A rapist has been jailed for 19 years have subjecting his victim to a horrifying ordeal after holding her hostage for 10 days in a Thornton Heath house.
Neil Huggins, 38, urinated in the 20-year-old’s mouth and whipped her with cables after taking her prisoner.
The “despicable” sex attacker repeatedly raped, beat and strangled the woman.
The victim’s horrific ordeal ended after her captor took her on a “trial run” out of the house and she was able to flee.
Huggins was today jailed for 19 years at Croydon Crown Court after being convicted of seven counts of rape, false imprisonment, sexual assault, and causing actual bodily harm.

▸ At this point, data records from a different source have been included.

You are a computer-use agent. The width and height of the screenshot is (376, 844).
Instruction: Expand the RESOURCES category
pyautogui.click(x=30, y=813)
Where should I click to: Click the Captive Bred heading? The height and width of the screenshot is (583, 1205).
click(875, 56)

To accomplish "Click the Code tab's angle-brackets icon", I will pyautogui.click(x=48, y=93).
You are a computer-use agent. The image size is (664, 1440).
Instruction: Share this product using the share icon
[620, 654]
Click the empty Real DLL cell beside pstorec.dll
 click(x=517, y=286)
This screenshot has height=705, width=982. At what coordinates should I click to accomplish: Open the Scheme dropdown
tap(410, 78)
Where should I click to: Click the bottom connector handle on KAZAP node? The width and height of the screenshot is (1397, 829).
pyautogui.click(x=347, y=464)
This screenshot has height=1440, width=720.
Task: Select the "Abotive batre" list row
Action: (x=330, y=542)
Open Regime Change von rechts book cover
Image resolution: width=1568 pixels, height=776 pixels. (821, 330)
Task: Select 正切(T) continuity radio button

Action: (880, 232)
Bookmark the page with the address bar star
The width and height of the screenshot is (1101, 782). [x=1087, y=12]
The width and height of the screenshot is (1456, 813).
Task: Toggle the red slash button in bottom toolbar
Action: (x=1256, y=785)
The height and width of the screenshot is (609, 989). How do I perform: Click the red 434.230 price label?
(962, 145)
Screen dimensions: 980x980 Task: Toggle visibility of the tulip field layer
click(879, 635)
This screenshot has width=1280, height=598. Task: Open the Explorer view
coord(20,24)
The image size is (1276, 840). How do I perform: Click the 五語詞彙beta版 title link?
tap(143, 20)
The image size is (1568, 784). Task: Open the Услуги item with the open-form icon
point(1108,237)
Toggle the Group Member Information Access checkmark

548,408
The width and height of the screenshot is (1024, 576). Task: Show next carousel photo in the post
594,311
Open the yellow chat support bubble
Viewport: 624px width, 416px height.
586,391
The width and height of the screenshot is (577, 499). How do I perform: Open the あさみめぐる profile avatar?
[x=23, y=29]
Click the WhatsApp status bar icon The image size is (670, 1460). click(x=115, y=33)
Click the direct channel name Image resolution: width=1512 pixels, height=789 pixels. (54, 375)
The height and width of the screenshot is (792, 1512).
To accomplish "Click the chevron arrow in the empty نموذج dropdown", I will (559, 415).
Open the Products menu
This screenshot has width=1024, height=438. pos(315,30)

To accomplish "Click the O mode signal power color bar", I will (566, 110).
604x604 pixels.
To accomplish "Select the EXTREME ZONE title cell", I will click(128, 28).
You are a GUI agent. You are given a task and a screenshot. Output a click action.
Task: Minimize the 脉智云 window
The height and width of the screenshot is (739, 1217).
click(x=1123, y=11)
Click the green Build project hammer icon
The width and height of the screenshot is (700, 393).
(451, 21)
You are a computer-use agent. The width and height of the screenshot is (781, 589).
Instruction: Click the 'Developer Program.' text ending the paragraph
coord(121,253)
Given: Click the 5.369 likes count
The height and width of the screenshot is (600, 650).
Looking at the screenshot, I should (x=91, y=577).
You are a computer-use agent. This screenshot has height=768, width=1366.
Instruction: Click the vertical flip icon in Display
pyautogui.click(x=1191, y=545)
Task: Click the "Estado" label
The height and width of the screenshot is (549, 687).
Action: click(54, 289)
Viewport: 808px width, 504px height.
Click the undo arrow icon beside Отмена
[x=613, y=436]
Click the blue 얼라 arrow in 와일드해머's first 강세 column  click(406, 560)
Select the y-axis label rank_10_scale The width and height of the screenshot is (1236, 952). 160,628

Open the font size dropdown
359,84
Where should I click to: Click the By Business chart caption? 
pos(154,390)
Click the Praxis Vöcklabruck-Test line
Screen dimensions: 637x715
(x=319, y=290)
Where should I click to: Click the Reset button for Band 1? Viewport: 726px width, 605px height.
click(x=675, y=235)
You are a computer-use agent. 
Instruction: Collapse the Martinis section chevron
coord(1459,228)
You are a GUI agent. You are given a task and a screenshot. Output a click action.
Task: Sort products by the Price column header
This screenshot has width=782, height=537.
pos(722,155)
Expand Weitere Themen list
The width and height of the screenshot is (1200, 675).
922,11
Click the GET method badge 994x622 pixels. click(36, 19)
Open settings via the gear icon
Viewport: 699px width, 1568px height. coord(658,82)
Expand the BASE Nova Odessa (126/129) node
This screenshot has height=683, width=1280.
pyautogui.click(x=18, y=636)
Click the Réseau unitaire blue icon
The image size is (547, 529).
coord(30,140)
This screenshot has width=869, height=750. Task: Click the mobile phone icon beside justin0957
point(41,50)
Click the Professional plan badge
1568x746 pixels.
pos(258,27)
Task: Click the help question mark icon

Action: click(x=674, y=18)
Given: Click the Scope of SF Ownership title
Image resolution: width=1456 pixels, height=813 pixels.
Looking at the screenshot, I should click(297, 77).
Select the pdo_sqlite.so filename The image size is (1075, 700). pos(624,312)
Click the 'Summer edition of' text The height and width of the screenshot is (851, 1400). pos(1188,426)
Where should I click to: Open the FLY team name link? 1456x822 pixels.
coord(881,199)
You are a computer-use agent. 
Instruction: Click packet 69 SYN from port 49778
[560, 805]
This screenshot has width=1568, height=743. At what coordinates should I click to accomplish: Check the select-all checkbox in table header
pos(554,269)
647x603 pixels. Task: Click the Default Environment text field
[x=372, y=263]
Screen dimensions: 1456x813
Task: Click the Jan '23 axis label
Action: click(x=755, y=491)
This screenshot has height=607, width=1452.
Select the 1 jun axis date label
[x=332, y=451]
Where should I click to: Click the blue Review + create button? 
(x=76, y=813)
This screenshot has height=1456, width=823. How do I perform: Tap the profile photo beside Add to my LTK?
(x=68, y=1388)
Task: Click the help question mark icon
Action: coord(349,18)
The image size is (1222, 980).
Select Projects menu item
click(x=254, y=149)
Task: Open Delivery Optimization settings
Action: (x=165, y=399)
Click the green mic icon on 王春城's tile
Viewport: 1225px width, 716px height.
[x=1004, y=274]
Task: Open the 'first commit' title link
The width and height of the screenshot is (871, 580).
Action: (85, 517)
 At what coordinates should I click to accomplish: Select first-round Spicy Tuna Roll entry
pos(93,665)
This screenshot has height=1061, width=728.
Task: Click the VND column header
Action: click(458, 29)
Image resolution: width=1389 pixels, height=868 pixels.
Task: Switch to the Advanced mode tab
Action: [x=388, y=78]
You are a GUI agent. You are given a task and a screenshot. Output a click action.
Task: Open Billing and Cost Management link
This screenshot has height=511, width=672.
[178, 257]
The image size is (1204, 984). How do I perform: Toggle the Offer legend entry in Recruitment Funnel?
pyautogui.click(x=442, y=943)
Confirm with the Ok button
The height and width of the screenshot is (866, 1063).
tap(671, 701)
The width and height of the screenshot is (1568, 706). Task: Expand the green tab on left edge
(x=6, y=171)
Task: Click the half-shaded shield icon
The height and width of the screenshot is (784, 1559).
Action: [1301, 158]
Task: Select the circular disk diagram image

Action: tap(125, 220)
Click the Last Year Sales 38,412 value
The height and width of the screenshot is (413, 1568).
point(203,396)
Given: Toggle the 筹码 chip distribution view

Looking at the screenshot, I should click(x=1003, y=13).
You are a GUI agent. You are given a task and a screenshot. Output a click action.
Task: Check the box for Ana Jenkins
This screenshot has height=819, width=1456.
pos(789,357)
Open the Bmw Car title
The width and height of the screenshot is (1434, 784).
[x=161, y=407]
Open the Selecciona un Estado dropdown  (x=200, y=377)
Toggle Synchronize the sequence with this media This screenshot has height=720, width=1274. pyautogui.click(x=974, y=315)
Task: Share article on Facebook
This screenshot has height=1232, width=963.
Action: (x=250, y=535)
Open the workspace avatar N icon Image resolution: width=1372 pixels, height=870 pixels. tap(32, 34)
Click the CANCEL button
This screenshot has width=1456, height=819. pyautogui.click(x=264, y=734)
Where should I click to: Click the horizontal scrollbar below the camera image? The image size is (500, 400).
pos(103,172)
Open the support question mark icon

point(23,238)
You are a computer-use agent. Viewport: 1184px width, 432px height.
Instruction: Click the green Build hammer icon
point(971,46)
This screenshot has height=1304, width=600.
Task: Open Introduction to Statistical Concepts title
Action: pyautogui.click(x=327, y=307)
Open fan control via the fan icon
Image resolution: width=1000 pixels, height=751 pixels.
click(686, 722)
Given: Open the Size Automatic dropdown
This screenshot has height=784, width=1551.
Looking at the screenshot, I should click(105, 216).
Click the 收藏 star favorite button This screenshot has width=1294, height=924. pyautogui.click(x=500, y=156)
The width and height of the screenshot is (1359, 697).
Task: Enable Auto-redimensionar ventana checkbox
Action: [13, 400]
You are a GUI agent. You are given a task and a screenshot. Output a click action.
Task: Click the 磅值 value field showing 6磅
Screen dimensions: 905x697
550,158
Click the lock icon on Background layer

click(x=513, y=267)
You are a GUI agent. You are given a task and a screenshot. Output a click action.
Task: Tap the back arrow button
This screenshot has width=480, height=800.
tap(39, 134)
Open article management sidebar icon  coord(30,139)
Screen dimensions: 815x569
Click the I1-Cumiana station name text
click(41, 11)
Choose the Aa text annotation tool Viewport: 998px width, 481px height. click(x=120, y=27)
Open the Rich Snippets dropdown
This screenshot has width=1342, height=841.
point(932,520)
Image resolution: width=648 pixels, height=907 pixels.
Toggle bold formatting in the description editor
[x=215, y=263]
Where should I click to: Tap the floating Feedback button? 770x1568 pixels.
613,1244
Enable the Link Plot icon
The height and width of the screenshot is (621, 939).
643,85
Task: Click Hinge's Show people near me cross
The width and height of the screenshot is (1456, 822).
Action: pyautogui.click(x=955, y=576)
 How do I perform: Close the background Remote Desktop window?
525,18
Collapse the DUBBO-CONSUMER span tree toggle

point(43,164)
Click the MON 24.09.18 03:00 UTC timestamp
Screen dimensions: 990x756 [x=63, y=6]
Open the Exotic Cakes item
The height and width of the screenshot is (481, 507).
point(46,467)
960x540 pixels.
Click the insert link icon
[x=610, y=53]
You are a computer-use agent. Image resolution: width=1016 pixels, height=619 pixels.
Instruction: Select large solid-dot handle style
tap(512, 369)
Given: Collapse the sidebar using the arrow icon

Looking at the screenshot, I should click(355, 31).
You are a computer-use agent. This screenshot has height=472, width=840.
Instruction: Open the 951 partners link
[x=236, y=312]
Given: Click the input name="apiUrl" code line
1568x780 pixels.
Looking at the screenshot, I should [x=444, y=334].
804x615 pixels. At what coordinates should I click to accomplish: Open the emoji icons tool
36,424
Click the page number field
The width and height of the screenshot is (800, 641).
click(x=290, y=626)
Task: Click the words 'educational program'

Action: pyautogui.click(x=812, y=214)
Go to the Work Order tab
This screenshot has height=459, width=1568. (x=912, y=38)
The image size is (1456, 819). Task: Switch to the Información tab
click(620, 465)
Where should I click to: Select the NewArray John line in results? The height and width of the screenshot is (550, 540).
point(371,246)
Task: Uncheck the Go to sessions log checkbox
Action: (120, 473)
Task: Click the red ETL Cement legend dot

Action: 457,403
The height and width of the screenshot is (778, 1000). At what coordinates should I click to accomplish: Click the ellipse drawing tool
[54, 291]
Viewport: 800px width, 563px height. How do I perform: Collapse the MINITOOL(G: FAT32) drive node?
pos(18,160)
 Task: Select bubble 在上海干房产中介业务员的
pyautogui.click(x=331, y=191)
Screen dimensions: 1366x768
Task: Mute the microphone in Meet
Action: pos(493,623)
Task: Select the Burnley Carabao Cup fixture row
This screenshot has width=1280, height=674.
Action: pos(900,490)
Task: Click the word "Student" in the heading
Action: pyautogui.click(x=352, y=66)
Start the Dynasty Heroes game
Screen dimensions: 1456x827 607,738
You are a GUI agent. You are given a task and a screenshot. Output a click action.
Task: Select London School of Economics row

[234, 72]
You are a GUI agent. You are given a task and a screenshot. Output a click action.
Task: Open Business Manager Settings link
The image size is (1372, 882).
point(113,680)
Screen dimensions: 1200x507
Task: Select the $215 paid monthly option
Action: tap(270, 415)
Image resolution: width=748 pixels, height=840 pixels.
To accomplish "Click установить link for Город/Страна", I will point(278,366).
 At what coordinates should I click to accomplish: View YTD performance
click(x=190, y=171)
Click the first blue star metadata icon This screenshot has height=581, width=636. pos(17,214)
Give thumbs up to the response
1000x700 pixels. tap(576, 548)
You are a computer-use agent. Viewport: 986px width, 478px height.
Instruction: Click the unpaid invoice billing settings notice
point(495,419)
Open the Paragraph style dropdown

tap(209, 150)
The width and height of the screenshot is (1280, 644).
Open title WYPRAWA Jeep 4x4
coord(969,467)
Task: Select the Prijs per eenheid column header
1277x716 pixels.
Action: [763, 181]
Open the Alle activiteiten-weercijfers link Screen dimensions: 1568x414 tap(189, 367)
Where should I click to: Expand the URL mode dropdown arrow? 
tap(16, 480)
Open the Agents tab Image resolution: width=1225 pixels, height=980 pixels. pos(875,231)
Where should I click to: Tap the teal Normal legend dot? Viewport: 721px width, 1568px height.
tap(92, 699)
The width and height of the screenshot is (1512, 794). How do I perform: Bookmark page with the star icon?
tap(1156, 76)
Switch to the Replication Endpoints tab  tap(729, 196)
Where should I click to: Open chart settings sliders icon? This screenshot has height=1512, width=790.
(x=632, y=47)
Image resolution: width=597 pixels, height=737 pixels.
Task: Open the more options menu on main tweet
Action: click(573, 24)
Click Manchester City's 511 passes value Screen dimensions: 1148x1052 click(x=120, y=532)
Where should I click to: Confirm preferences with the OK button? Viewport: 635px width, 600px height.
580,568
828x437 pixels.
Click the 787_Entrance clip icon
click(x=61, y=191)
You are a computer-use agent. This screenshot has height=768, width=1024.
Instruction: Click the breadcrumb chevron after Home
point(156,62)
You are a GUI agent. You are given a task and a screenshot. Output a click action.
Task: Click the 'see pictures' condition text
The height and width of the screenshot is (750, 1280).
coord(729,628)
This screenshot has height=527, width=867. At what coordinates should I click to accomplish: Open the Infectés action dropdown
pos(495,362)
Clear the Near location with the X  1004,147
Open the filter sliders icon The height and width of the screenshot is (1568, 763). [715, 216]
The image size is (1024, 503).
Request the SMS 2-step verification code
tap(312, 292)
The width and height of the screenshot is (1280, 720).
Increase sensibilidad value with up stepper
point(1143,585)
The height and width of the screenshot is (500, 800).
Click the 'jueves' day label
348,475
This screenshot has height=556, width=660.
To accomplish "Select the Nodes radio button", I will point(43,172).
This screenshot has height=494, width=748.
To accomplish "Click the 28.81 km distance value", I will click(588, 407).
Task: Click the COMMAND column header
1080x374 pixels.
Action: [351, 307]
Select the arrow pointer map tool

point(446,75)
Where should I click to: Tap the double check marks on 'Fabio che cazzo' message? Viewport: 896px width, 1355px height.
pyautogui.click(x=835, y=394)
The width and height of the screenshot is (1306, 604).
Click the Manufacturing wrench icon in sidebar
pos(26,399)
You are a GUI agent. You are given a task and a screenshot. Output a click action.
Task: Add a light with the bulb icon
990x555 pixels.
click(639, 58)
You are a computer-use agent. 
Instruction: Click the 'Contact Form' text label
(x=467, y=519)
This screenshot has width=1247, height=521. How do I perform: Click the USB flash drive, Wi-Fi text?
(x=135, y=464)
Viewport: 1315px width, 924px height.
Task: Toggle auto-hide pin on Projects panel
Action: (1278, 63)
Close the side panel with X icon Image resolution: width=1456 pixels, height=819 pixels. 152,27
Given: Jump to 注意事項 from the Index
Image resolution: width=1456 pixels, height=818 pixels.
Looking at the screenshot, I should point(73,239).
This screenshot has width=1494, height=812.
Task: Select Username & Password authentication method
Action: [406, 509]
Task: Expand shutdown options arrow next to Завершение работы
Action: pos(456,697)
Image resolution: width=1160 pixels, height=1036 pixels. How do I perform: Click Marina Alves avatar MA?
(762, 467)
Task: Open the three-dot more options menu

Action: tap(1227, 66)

Detective Sergeant Simon Sherlock, from the Met’s sexual offences, exploitation and child abuse squad, said: “What Huggins inflicted on the victim demonstrated his total disregard for her as a human being. She was beaten, raped and humiliated on a daily basis for more than a week.”
Huggins, of Dingwall Road, East Croydon, whipped and strangled the victim with thick cable wiring until she was unable to breathe.
She was finally able to escape when he took her to a hair salon in London Road, Thornton Heath on October 4. Huggins had told her he wanted to carry out a “trial run” to see what she would do if they went out of the house.
He initially warned the victim not to speak to anyone but then allowed her to talk with the salon’s staff. She told them she did not want a haircut and walked out, before boarding a bus to Brixton and telling a friend about her ordeal.
Her friend took her to hospital and called the police, who arrested Huggins the next day.
Huggins denied beating the victim, claimed she consented to sex, and said she could have left the house through a window or a gap by the garage door.
But a jury found him guilty of the charges on April 7.
Det Sgt Sherlock: “Huggins has failed to show any remorse for his despicable actions throughout.
“Huggins’s actions have undoubtedly had a lasting impact on the victim who continues to try to come to terms with what happened.
“This was a truly horrific attack and I must express my admiration for the victim to give evidence that has seen her attacker brought to justice.
“I can only hope that this sentence can assist in some way in helping her to move forward with her life.”